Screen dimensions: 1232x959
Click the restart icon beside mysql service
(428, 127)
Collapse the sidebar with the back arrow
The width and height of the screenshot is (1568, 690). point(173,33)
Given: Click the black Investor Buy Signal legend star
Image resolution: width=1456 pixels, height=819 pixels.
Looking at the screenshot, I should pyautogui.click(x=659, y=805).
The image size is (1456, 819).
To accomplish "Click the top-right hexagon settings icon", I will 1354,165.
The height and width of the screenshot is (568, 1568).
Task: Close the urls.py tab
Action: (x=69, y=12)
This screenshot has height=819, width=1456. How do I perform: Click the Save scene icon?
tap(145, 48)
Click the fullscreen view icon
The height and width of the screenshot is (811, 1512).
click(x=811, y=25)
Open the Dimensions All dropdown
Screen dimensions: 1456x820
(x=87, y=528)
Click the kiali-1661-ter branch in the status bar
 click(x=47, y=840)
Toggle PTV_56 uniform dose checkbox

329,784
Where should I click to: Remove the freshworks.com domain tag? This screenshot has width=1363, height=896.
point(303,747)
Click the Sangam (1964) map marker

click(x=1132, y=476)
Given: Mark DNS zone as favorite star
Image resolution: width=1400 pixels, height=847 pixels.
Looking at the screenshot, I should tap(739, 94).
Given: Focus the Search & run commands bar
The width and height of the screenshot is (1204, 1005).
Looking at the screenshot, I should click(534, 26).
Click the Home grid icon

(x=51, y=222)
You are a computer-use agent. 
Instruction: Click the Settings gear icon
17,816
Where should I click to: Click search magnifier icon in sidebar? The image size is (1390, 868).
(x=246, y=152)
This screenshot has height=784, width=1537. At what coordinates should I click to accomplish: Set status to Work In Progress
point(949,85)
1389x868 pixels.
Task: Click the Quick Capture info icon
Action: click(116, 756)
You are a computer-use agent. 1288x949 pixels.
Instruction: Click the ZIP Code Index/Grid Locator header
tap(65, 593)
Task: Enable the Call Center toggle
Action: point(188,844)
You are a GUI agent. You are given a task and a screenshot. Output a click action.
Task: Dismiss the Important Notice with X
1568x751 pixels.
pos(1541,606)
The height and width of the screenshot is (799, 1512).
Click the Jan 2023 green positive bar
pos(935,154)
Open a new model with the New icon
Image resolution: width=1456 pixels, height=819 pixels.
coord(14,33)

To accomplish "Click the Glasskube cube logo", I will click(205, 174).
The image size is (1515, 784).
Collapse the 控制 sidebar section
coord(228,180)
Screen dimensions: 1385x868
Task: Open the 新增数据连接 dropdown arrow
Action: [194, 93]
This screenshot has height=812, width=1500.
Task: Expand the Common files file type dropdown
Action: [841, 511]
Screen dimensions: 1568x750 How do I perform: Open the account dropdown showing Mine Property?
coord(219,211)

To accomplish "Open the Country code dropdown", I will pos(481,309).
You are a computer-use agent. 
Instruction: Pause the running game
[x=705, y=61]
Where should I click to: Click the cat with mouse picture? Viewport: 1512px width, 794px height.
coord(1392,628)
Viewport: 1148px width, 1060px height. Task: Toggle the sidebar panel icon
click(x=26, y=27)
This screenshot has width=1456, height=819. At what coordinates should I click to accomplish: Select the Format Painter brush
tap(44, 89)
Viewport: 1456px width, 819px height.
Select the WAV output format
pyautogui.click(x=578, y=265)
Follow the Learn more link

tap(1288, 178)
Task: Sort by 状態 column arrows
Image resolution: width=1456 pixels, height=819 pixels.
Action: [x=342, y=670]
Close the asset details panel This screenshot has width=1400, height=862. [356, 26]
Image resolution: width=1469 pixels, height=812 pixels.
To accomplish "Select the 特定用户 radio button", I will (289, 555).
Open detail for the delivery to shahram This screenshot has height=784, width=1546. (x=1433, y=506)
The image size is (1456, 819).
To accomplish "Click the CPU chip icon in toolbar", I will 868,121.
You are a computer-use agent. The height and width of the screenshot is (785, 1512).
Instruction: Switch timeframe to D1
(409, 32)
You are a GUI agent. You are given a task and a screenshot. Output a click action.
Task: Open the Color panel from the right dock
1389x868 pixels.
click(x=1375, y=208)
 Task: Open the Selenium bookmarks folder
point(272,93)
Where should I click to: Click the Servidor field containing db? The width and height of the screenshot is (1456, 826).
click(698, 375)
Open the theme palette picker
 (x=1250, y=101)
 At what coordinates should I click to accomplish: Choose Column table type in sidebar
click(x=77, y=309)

───

> [Work request] Take the listing above and repeat exactly the lines from the one containing "Follow the Learn more link" through the one containing "Image resolution: width=1469", both included.

> [Reply to the exercise]
Follow the Learn more link

tap(1288, 178)
Task: Sort by 状態 column arrows
Image resolution: width=1456 pixels, height=819 pixels.
Action: [x=342, y=670]
Close the asset details panel This screenshot has width=1400, height=862. [356, 26]
Image resolution: width=1469 pixels, height=812 pixels.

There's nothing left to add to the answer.